▸ **Text section**:

A game that does not have explicit conflict resolution but does have explicit task resolution is the sort that people usually complain against when they advocate explicit conflict resolution. In this type of game the rules say that whenever the characters try to do something, you roll dice and find out whether they succeed. However, because the rules do not actually have anything firm about when and why these task resolution procedures should be engaged, and also doesn't have any rules on conflicts, this practically means that the GM will naturally use the task resolution rules as a guideline in resolving conflicts as well. This can work well if the GM instinctively or by experience uses the task resolution system to resolve conflicts logically, fairly, quickly - just like a game that has explicit parity between the two resolution types. However, if the GM should not be up to the task, we get the sort of horror stories that have given task resolution a bad reputation: meaningless task resolutions, illusionary meaning in the task resolutions, lacking a task to resolve a given conflict (really common in scale-based situations like when we'd like to roll the dice just once to resolve a month's worth of activities) and so on.
A game that does have explicit conflict resolution but doesn't have explicit task resolution is also well-known: games like my own Zombie Cinema and other "hippy" games often are like this. Even if the game doesn't have skill lists and never asks you to roll the dice about a given, discrete task, it is likely that tasks are still being resolved. It's just that the game's rules allow most of the tasks to be resolved by declaration: the player just says that his character (or some other character, in fact) does this and that, and if it's his turn to speak and his narration matches the current limits of what he's allowed to say, then hey, more power to him. This sort of game often has very exact conflict resolution rules - Zombie Cinema, for example, dictates when your character lives or dies or escapes alive, and it warrants that any influence the characters have over these major conflicts comes only by engaging and resolving minor conflicts between the player characters. Those major conflicts notably are not attached to any sort of in-game task-type action, even if the minor conflicts might be seen as sort of brushing against the moment-to-moment action; your character in Zombie Cinema dies when his pawn gets into the wrong place on the game board, and you're required to narratively justify the death after the fact.

▸ **Data extract**:
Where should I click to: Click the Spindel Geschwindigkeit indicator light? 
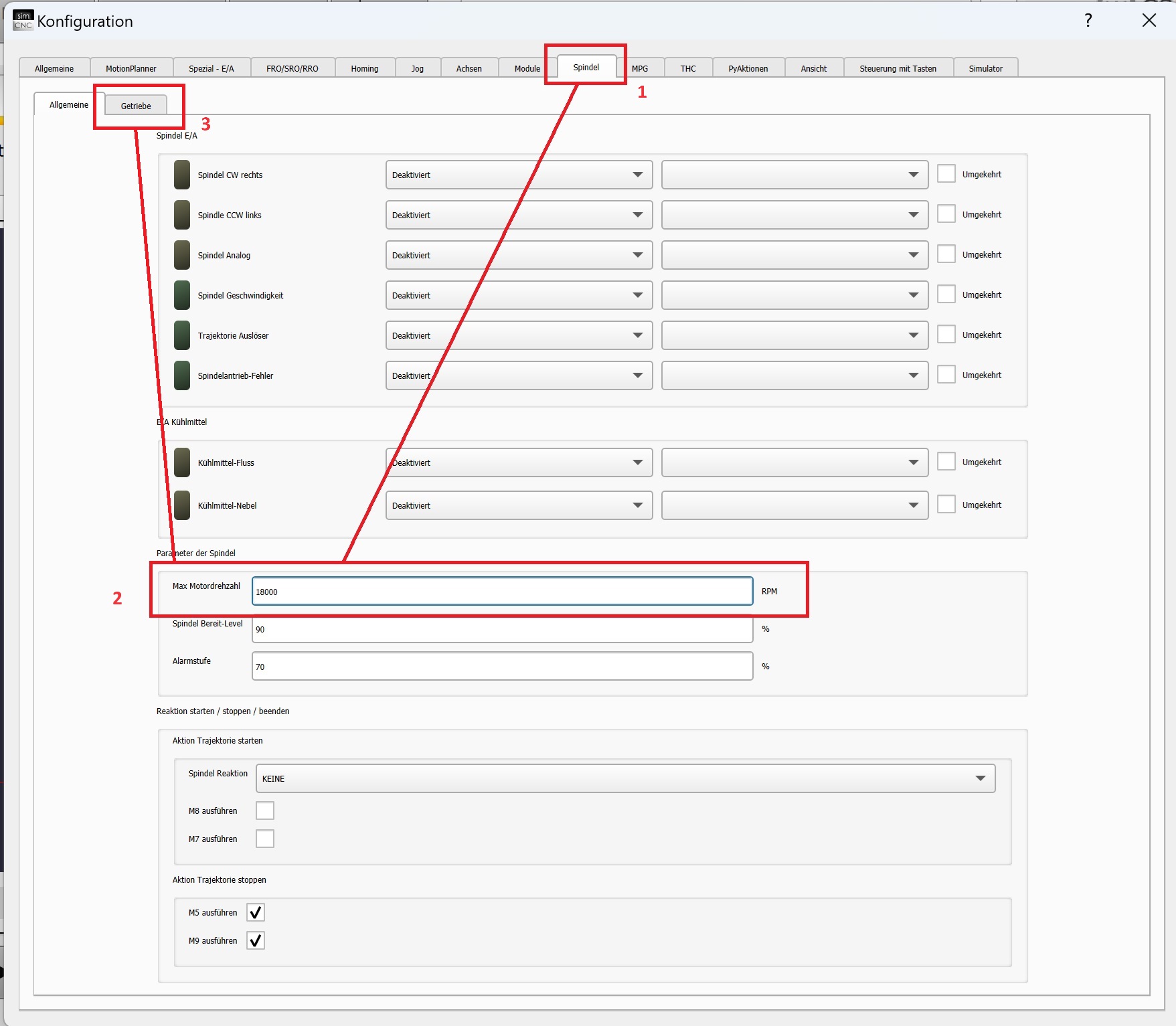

▸ **What is asked**:
[1] In the passage on conflict and task resolution, list the problems named as the horror stories that have given task resolution a bad reputation.
[2] Write the next part of the passage on conflict and task resolution, picking up after its final sentence.
The lines are separate from the passage on conflict and task resolution and have nothing to do with it.

▸ **Final results**:
[1]
- Meaningless task resolutions
- Illusionary meaning in the task resolutions
- Lacking a task to resolve a given conflict

[2]
As you can see from the above three paragraphs, there are plenty of games that have explicit conflict and task resolutions, as well as games that only have one or the other. (Games without either are also possible, they're just very zany and experimental and rare.) An important point here is that even if there are games where these resolution modes are not made explicit, the resolutions still occur, and the line between implicit and explicit is totally blurry. The step from a non-conflict resolving task resolution system to a conflict-resolving task resolution system is as small as deciding that from now on, every task that is resolved will correspond with a conflict that is also resolved, and no exceptions. (This is largely what Burning Wheel does, by the way - those rules about "letting it ride" and other limitations for the GM in executing task resolution are meant to bring transparency into the conflict resolution process, making it impossible for the GM to get interpretative about things.)
Thus, the answer to the original query: combining task and conflict resolution within one game is possible, and you're probably doing it in your game in some manner. The important technical point is how you do this; there are fun and unfun procedures for resolving conflicts and resolving tasks, and for some purposes the fun ways are specifically such that they attach the conflict resolution steps directly to task resolution steps. What people usually mean when they say that they "resolve this situation with task resolution and this other situation with conflict resolution" is that the former situation did not have an appreciable conflict present, and thus no conflict resolution was engaged - the task was resolved for some other purposes, which also happens often even in games that use explicit conflict resolution. In both Burning Wheel and Solar System (similar games in many ways) there are plenty of reasons for engaging the task resolution system without resolving a conflict at the same time. Typically these are preparatory tasks that establish setting and situation and character and provide further mechanical advantages in the future, when conflicts are actually being resolved.
Solar System is my current magnum opus on this sort of basic "we already hashed this out in 2004" Forge theory put into practice. I think it's pretty clear about making the distinction between task and conflict resolution and how the latter largely runs by activating the former at appropriate moments.
I'm not going to try and reinvent the wheel, I think that task resolution and conflict resolution fit into the vector theory fairly neatly as they are.
It often helps to look at a couple of actual play examples to really get a grounding for the theory.
Appropriate Task Resolution and Appropriate Conflict Resolution
A group of investigators need to determine what is going wrong in the local area so they can report their findings to their superiors. The conflict here is the investigators against the local environment, the tasks are the individual searches, checks and conclusions drawn. Some might say that it really shouldn't matter whether the "RIGHT" things are investigated, only that the investigation phase occurs. Enough successful results will lead to some useful clues and will allow the story to progress. If the investigations aren't successful, then the conflict hasn't been resolved...the investigators need to find another way to proceed. Perhaps they feed through the node again, perhaps the story leads them to a new node based on their failed results.
When both tasks and conflict are in synchronicity, the story as a whole makes sense and the feedback loop between story and mechanisms is satisfying to the players.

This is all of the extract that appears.